Wessler et al v. Colonial National Mortgage et al
ORDER. 38 Motion to Dismiss is GRANTED; 60 Motion to Dismiss for Failure to State a Claim is GRANTED; 79 Motion to Dismiss for Failure to State a Claim is GRANTED; 94 Report and Recommendations is ACCEPTED and ADOPTED. The Court enters this order as its final written judgment dismissing this civil action with prejudice. Defendants as the prevailing parties are awarded their reasonable costs pursuant to Fed. R. Civ. P. 54(d)(1) and the procedure indicated in D.C.COLO.LCivR 54.1. By Judge R. Brooke Jackson on 11/28/12. (alvsl)
IN THE UNITED STATES DISTRICT COURT
FOR THE DISTRICT OF COLORADO
Judge R. Brooke Jackson
Civil Action No. 11-CV-02683-RBJ-KMT
ELLEN WESSLER and
COLONIAL NATIONAL MORTGAGE, a division of COLONIAL SAVINGS, F.A.,
WELLS FARGO BANK,
MORTGAGE ELECTRONIC REGISTRY SYSTEMS, INC.,
CASTLE STAWIARSKI, LLC,
JOHN or JANE DOES 1-1000, Unknown Investors,
JOHN ROES 1-20, Undisclosed mortgage aggregators, mortgage originators, loan sellers,
trustees of pooled assets, and/or trustees for holders of certificates of collateralized mortgage
obligations, and all unknown persons who claim any interest in the subject matter of this action,
The case is before the Court on (1) motions to dismiss filed Wells Fargo Bank and
Mortgage Electronic Registry Systems, Inc. [docket #38], Colonial National Mortgage, a
Division of Colonial Savings, F.A. [#60], and Castle Stawiarski, LLC [#79]; (2) the
Recommendation of United States Magistrate Judge Kathleen M. Tafoya that all three motions
be granted [#94]; and (3) plaintiffs’ Objection to portions of the magistrate judge’s
Standard of Review
The standards for considering Rule 12(b)(1) and 12(b)(6) motions to dismiss are well
known and are fully reiterated in Judge Tafoya’s recommendation. This Court must determine
de novo the part of the magistrate judge’s recommendation to which plaintiffs objected,
essentially the part addressing Mrs. Wessler's claims. Fed. R. Civ. P. 72(b)(3). As for parts of
the recommendation to which no specific objections were made, essentially the part addressing
Mr. Wessler’s claims, “[i]n the absence of timely objection, the district court may review a magistrate
[judge’s] report under any standard it deems appropriate.” Summers v. Utah, 927 F.2d 1165, 1167 (10th
Cir. 1991) (citing Thomas v. Arn, 474 U.S. 140, 150 (1985)(“[i]t does not appear that Congress intended
to require district court review of a magistrate's factual or legal conclusions, under a de novo or any other
standard, when neither party objects to those findings”).

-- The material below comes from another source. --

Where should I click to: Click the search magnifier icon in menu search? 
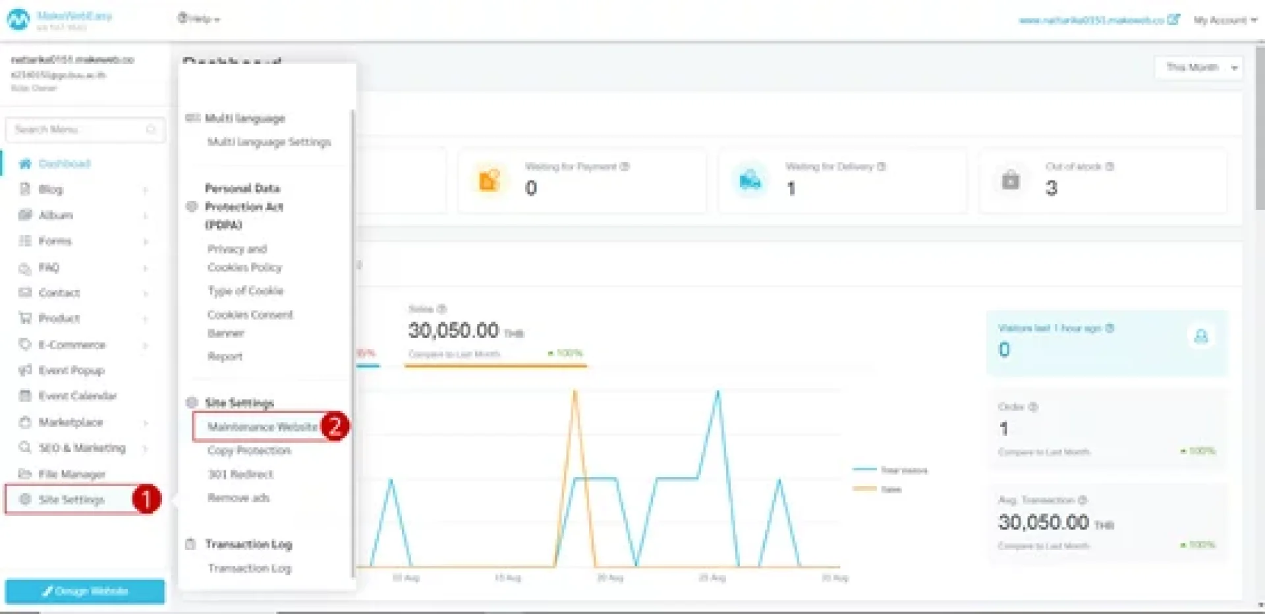[x=151, y=129]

I have read the original Complaint [#2]; the Amended Complaint [#35]; the three motions
to dismiss; plaintiffs’ responses to the motions [##45, 62 and 84]; defendants’ respective replies
to those responses [##47, 66 and 93]; the magistrate judge’s recommendation; plaintiffs’
objection; and the responses to the objection [## 102 and 103]. In the course of doing so I have
studied each of the documents attached as exhibits to the Complaint [##2-1 and 2-2] and to the
Amended Complaint [##35-1 through 35-10]. Finally, I have read the relevant Colorado statutes
and rules and key cases cited by the parties and the magistrate judge.

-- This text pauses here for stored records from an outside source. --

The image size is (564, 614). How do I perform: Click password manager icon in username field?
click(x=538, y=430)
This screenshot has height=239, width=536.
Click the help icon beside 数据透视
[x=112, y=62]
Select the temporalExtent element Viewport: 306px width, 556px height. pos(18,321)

Based on that review, which I have conducted de novo even as to those parts to which no
specific objection was noted, I conclude that the magistrate judge’s findings are well reasoned
and are supported by the documents attached to the two iterations of the complaint and by
plaintiffs’ non-conclusory allegations of fact, construed in plaintiffs’ favor, except for those
allegations that are contradicted by plaintiffs’ own exhibits to their complaints. I further
conclude that the magistrate judge’s interpretation and application of Colorado law, including
Rules 105 and 120 of the Colorado Rules of Civil Procedure and reported judicial interpretations
of those rules, was correct. In short, this Court finds that the 38-page recommendation was
thorough and thoughtful. I cannot improve upon it.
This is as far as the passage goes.